When talking about human rights, we are mostly pertaining to those rights guaranteed under the United Nations’ Universal Declaration of Human Rights (UDHR) and therefore the International Covenant on Civil and Political Rights (ICCPR), including freedom of expression, freedom of speech, the proper to privacy, freedom of opinion, and freedom of association as a number of the foremost basic rights of all humans. In response to the creation of the web as a replacement platform for expressing basic human rights, the UN Special Reporter on Freedom of Opinion and Expression and free expression reporters from Europe, Latin America, and Africa signed a joint declaration confirming that “freedom of expression applies to the Internet” in 2011. In July 2012 the UN Human Rights Council further confirmed that “the same rights that folks have offline must even be protected online,” thus making the formerly mentioned human rights declarations of UDHR, ICCPR applicable to the web.

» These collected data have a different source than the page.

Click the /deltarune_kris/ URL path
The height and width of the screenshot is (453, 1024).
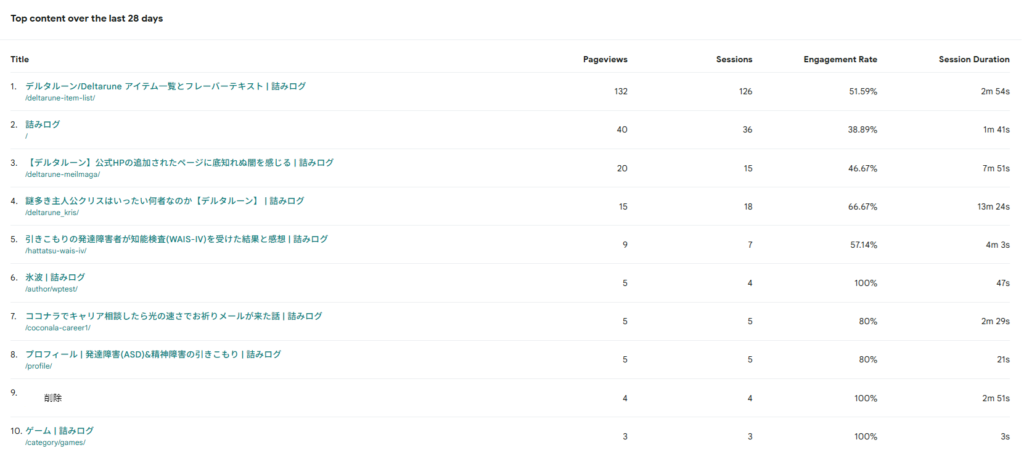52,213
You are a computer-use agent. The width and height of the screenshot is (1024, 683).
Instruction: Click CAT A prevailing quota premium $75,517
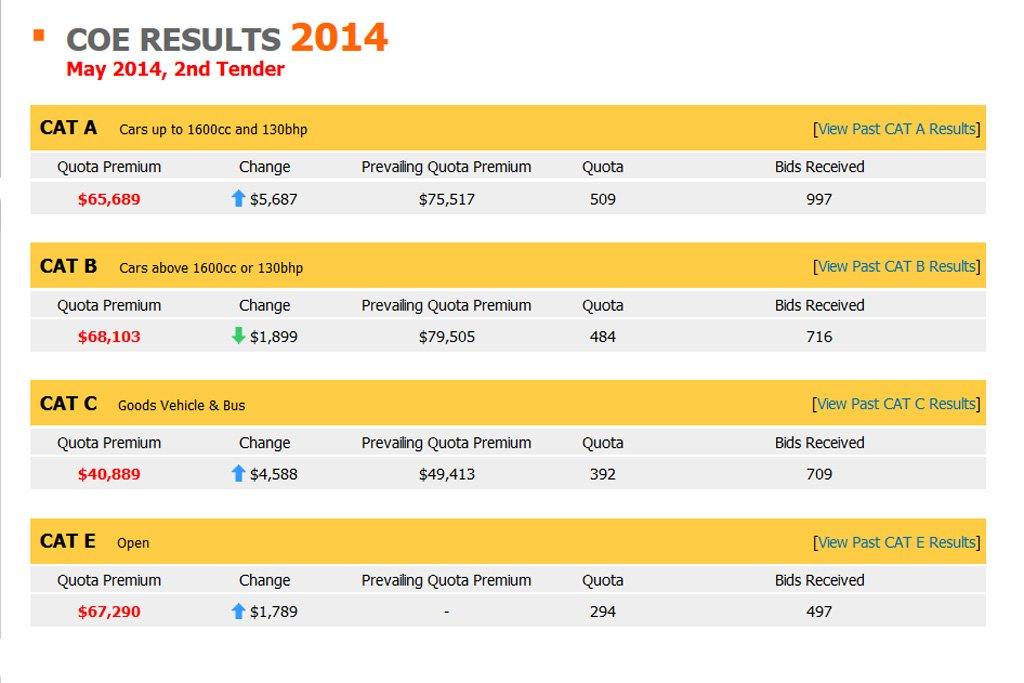(446, 199)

A number of cyber security laws and measures that are taken by individual countries could have a negative impact on online speech and freedom of expression by directly infringing upon such rights or creating a chilling effect on the will of individuals to precise their rights. The Anti-Cyber Crime Law of Saudi Arabia and its vague clause on “protection of public interest, morals, and customary values”, are wont to clamp down on online speech and freedom of expression by imprisoning bloggers et al. for voicing different opinions, insulting public officials, or supporting forces aside from the govt, in power. In 2012, the Philippines approved the Cyber Crime Prevention Act that addressed legitimate cyber security concerns, but also criminalized libel. Though the supply on libel was eventually dropped the subsequent year, its original intentions were enough to stress Filipino activists and lawmakers into drafting a bill called Magna Carta for Philippine Internet Freedom in direct opposition to the law. Additionally, to cyber security laws developed by governments, firewalls developed by IT businesses and corporations (with government support) are often wont to block specific websites and content, resulting in online censorship.

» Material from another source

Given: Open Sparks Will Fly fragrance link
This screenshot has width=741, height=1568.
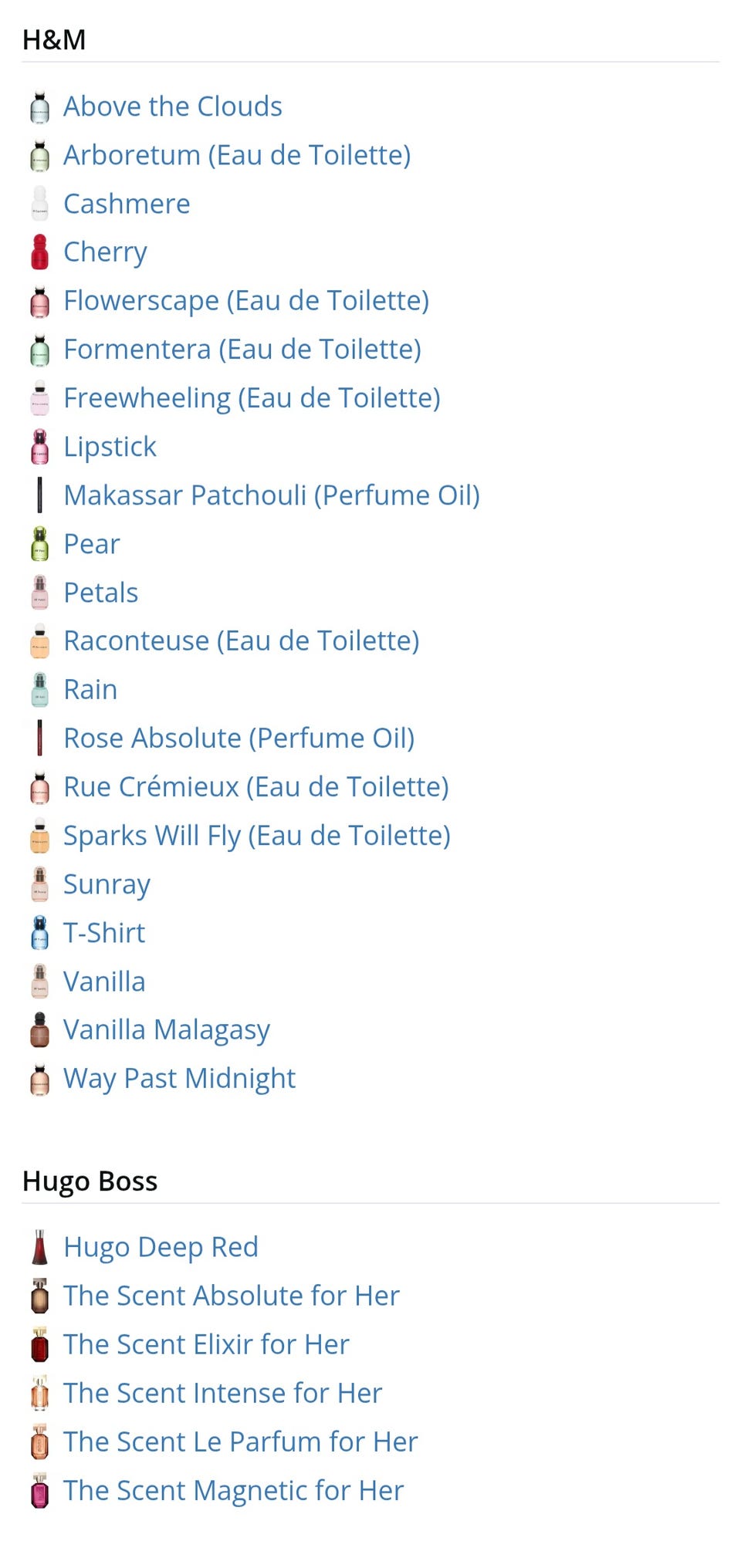Looking at the screenshot, I should 256,836.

While state-based agencies and actors have control and access to the web and its data, some have claimed that checks and balances are needed, like oversight committees, international laws, and internationally prescribed definitions for keywords.
Putting cyber security on the rights track
In order to safeguard human rights during this digital age, it’s time to start out treating cyber security as a person’s rights offering.

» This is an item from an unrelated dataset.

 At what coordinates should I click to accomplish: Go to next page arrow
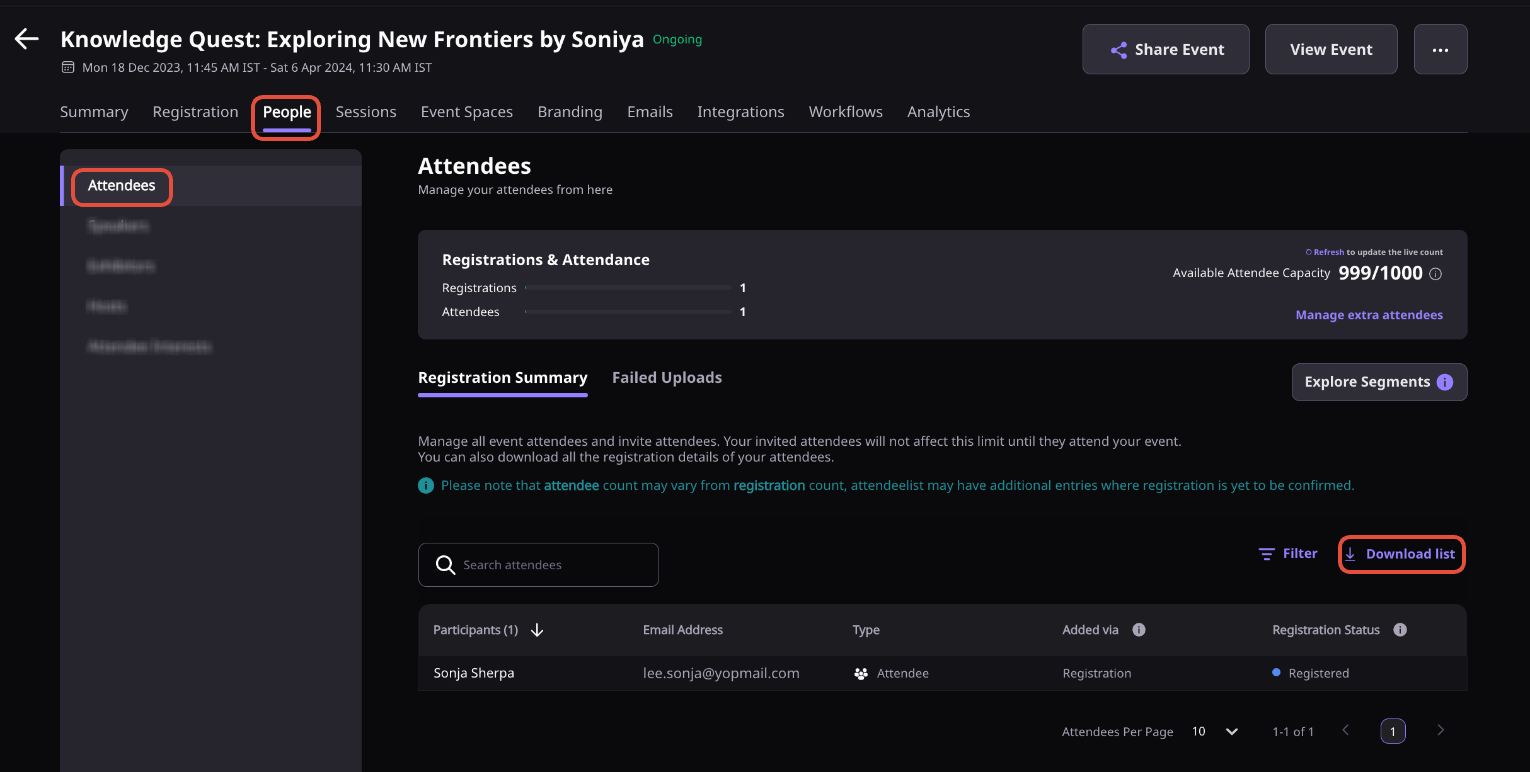click(x=1440, y=731)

First, there’s the need to change the view that human rights are an obstacle to security.
Second, it’s critical to use human rights-based approaches to cyber security laws, policies, and practices. The danger of cyber insecurity should never be a second hand a pretext to violate human rights. Instead, finding that individual and peace is at the centre of cyber security means protection for human rights should be at the core of the development of cyber security policy. At the international level, it’s imperative to root deliberations on cyber security in international human rights law. the liberty Online Coalition “Internet Free and Secure” working party developed a group of cyber security and human rights-focused policy recommendations towards ensuring that cyber security policies and practices are based upon and fully according to human rights – effectively, that cyber security policies and practices are rights-respecting intentionally.
Third, companies should respect human rights, and governments should hold them to take it into account.
Fourth, cyber security processes got to be multi-stakeholder and inclusive, also as multidisciplinary, merged with the combination of human rights and technical expertise.
Digital technologies make new and unforeseen challenges to human rights and security, which can require more documentation, research, and analysis. Until cyber security and human rights are understood and treated as mutually reinforcing and complementary, both will suffer.